### Data for analysis:
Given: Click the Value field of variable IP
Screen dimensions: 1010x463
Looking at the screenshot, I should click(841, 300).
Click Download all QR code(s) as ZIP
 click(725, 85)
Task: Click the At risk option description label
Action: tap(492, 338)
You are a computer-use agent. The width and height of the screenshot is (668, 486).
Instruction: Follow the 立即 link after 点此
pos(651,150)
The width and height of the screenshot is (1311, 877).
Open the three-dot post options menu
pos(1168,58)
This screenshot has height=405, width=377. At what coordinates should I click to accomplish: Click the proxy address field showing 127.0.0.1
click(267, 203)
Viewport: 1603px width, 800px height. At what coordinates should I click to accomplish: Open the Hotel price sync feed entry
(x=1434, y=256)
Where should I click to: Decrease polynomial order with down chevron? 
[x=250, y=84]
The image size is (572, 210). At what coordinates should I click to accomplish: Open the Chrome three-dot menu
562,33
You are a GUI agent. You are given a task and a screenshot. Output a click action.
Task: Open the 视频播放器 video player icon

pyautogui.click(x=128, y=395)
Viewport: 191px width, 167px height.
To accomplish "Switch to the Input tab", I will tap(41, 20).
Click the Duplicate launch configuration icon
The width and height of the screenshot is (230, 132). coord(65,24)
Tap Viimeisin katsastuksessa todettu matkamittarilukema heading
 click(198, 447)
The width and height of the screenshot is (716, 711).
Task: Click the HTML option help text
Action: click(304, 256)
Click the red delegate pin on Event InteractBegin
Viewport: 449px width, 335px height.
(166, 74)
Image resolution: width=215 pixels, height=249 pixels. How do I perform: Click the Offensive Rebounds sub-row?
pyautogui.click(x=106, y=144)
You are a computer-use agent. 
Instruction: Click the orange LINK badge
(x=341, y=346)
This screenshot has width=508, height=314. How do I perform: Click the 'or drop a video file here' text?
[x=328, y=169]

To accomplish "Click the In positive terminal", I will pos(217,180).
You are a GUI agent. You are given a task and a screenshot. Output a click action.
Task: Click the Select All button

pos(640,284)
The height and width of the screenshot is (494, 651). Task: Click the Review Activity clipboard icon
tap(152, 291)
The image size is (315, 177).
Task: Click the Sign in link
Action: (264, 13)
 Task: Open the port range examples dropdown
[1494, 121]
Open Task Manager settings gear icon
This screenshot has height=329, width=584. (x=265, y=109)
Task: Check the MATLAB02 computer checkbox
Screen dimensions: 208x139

### What you have to do:
Each record above should be restated word for word.

### Answer space:
Given: Click the Value field of variable IP
Screen dimensions: 1010x463
Looking at the screenshot, I should click(841, 300).
Click Download all QR code(s) as ZIP
 click(725, 85)
Task: Click the At risk option description label
Action: tap(492, 338)
You are a computer-use agent. The width and height of the screenshot is (668, 486).
Instruction: Follow the 立即 link after 点此
pos(651,150)
The width and height of the screenshot is (1311, 877).
Open the three-dot post options menu
pos(1168,58)
This screenshot has height=405, width=377. At what coordinates should I click to accomplish: Click the proxy address field showing 127.0.0.1
click(267, 203)
Viewport: 1603px width, 800px height. At what coordinates should I click to accomplish: Open the Hotel price sync feed entry
(x=1434, y=256)
Where should I click to: Decrease polynomial order with down chevron? 
[x=250, y=84]
The image size is (572, 210). At what coordinates should I click to accomplish: Open the Chrome three-dot menu
562,33
You are a GUI agent. You are given a task and a screenshot. Output a click action.
Task: Open the 视频播放器 video player icon

pyautogui.click(x=128, y=395)
Viewport: 191px width, 167px height.
To accomplish "Switch to the Input tab", I will tap(41, 20).
Click the Duplicate launch configuration icon
The width and height of the screenshot is (230, 132). coord(65,24)
Tap Viimeisin katsastuksessa todettu matkamittarilukema heading
 click(198, 447)
The width and height of the screenshot is (716, 711).
Task: Click the HTML option help text
Action: click(304, 256)
Click the red delegate pin on Event InteractBegin
Viewport: 449px width, 335px height.
(166, 74)
Image resolution: width=215 pixels, height=249 pixels. How do I perform: Click the Offensive Rebounds sub-row?
pyautogui.click(x=106, y=144)
You are a computer-use agent. 
Instruction: Click the orange LINK badge
(x=341, y=346)
This screenshot has width=508, height=314. How do I perform: Click the 'or drop a video file here' text?
[x=328, y=169]

To accomplish "Click the In positive terminal", I will pos(217,180).
You are a GUI agent. You are given a task and a screenshot. Output a click action.
Task: Click the Select All button

pos(640,284)
The height and width of the screenshot is (494, 651). Task: Click the Review Activity clipboard icon
tap(152, 291)
The image size is (315, 177).
Task: Click the Sign in link
Action: (264, 13)
 Task: Open the port range examples dropdown
[1494, 121]
Open Task Manager settings gear icon
This screenshot has height=329, width=584. (x=265, y=109)
Task: Check the MATLAB02 computer checkbox
Screen dimensions: 208x139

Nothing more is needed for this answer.